A bout of lobbying this summer by scientists and key members of Congress so far has failed to soften the impact of major cuts in the $363-million fusion program.

At stake, claim scientists, are some 1,300 fusion research jobs and America's now-dwindling historic lead in developing a fusion reactor. The penury could also undermine a next- generation project that has been held up as a model of international scientific cooperation.

"Our partners are very upset about this. My European colleagues tell me that this is the last straw," says Milos Porkolab, head of the Plasma Fusion Center at the Massachusetts Institute of Technology, in Cambridge, Mass., referring to Washington's growing reputation as an unreliable ally in international scientific efforts. "The danger is that if the US cuts its contribution, European governments may cut theirs" when EC ministers meet in October to plan their budget.
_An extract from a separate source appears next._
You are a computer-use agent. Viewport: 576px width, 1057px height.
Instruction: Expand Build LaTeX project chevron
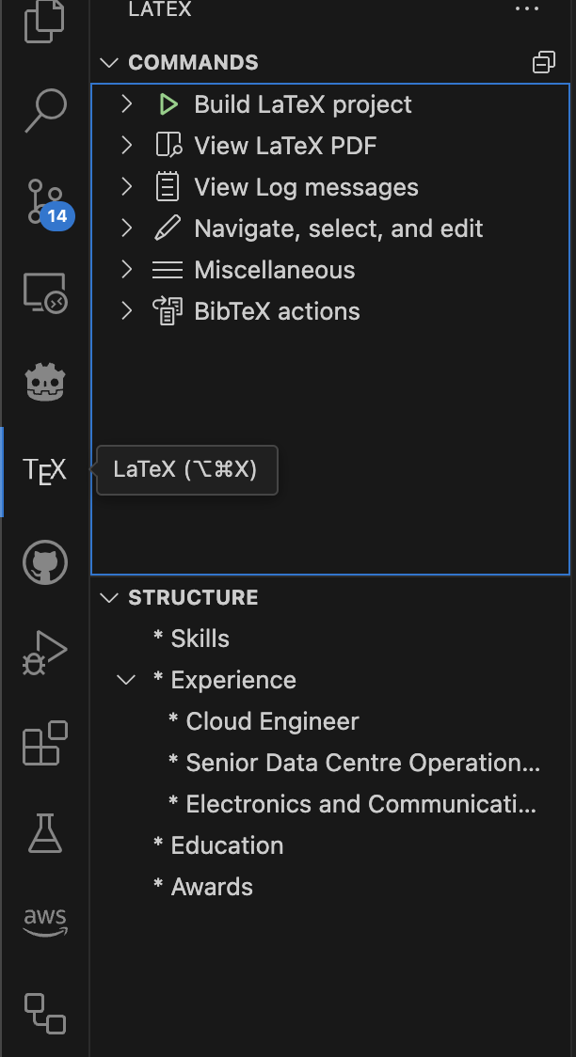[x=126, y=103]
Fusion has long been one of the El Dorados of science. Fuel for fusion reactors - lithium and deuterium, a form of hydrogen - can be taken from sea water, so the fuel source is virtually limitless. While fusion reactors produce radioactive byproducts, the volume, radioactivity, and longevity of the waste is estimated to run anywhere from 100 to 10,000 times less than that of the waste produced in today's nuclear power plants. And fusion energy has neither the impact on the atmosphere of fossil fuels nor the ecological and land-use conundrums posed by other forms of renewable energy.

Throughout the 1980s, the US led the world in fusion research, says Dr. Porkolab, a physics professor at MIT. "But it no longer is the preeminent program it was."
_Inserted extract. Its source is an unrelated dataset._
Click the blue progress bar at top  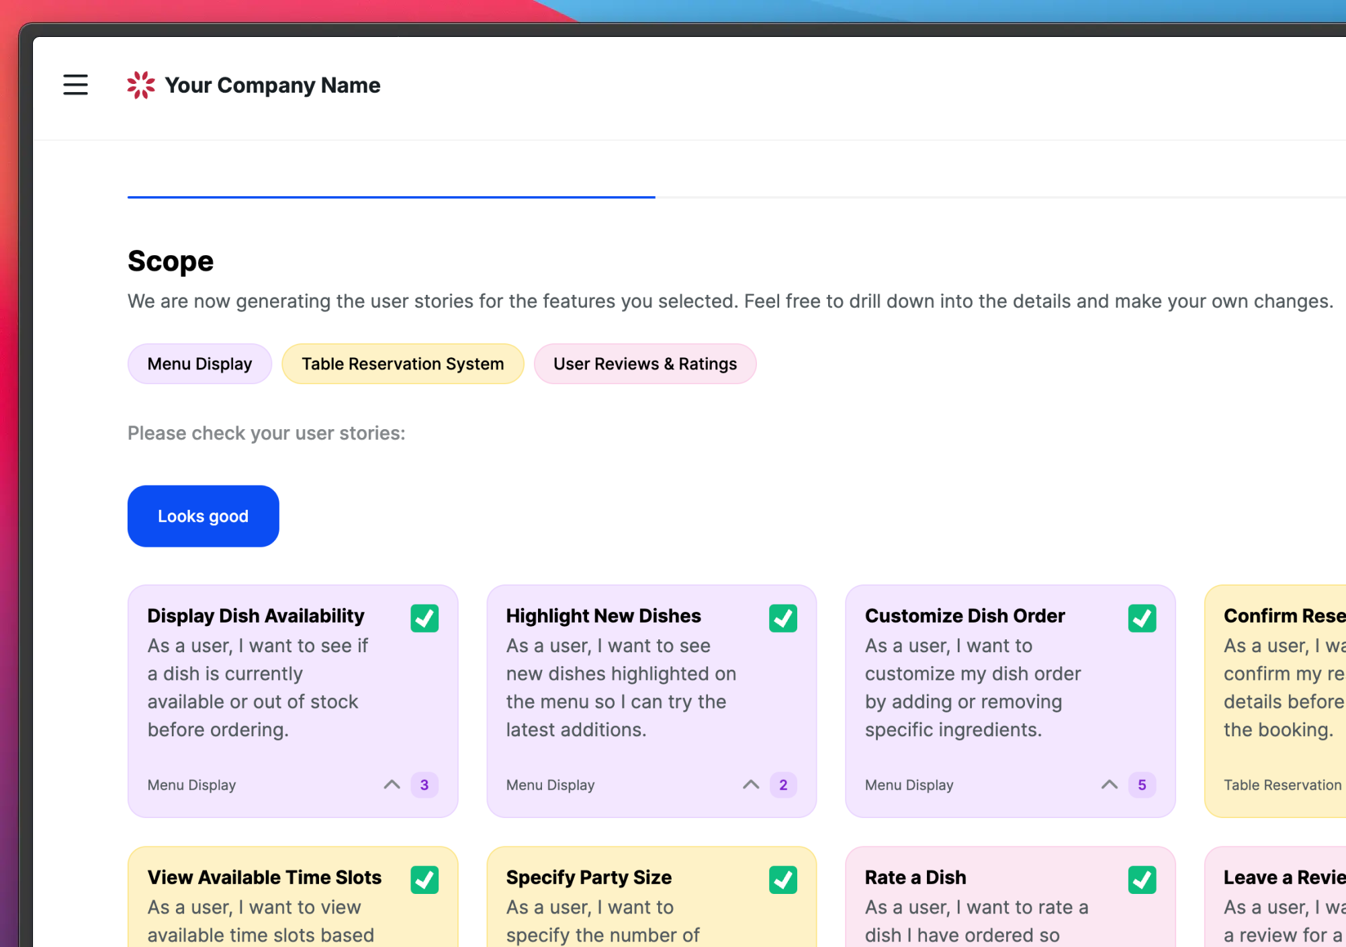[x=391, y=197]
While other DOE programs are taking major hits (solar energy funding will be cut by as much as one-third), fusion is taking the biggest whack.

To some extent, fusion research may be a victim to its own early hype. When civilian fusion research began in earnest in the 1960s, some of its most ardent proponents held that practical reactors were only 20 to 30 years away.

The government has spent $9 billion on fusion research to date, a congressional source says. Lawmakers were concerned that pouring more money into fusion megaprojects would undercut funding for smaller basic-research programs.

In March, the White House asked the President's Committee of Advisers on Science and Technology to name a panel to review the DOE's fusion program in light of the budget climate in Congress. Last month, the group submitted its report, saying that the US must spend at least $320 million a year to ensure that the fusion program had "a modicum of momentum" toward the goal of a practical reactor by the middle of the next century.

By the end of last week, the House has appropriated $229 million for fusion research for fiscal 1996 and the Senate $225 million. Both figures are less than half of Japan's fusion budget.

While the House version looks slightly more generous, it contains a $50 million budgetary time bomb, according to Dr. Davies. The spending drop between this year and next will likely force the layoff of some 1,300 scientists and engineers - by some estimates nearly half of the plasma-fusion researchers in the US. Including severance pay and terminating contracts, she says, total cuts to US fusion research reach 55 percent. The remainder, adds Porkolab, would not pay for the operation of the two remaining experimental facilities in the US.

When the House and Senate return from the August recess, some fusion researchers are putting their hope in the Senate version. Although the Senate appropriated less money for fusion, its bill allows the DOE to pay for close-out costs by cutting other parts of its budget. In addition, a last-minute amendment allows the DOE to use money saved from its restructuring to keep a premier fusion reactor at Princeton University's Plasma Physics Laboratory running for another three years. The reactor was scheduled to shut down in October to allow work to begin on a newer machine. Now the future of the new US machine is in doubt.

If the budget travails have left US fusion researchers antsy, they aren't making life easy for their counterparts in Europe, Russia, and Japan. These nations, including the US, have joined forces to design a facility known as the International Thermonuclear Experimental Reactor, a $10-billion project to ignite a sustained fusion reaction. The project is halfway through a six-year design phase. By agreement, Washington's contribution was to rise from $70 million to $82 million next year. Under likely scenarios, the figure will be about $45 million.

Fusion research is expensive, concedes Rush Holt, assistant director of Princeton's Plasma Physics Laboratory. But the investment is starting to pay off.

"In 1976, the record for a fusion reaction was a tenth of a watt for milliseconds," he adds. "Now we can reach 10 megawatts for seconds. Not even computer-chip density can point to orders-of-magnitude improvements like that. We're at the point where fusion isn't looking for breakthroughs. We're making incremental advances along a fairly clear path."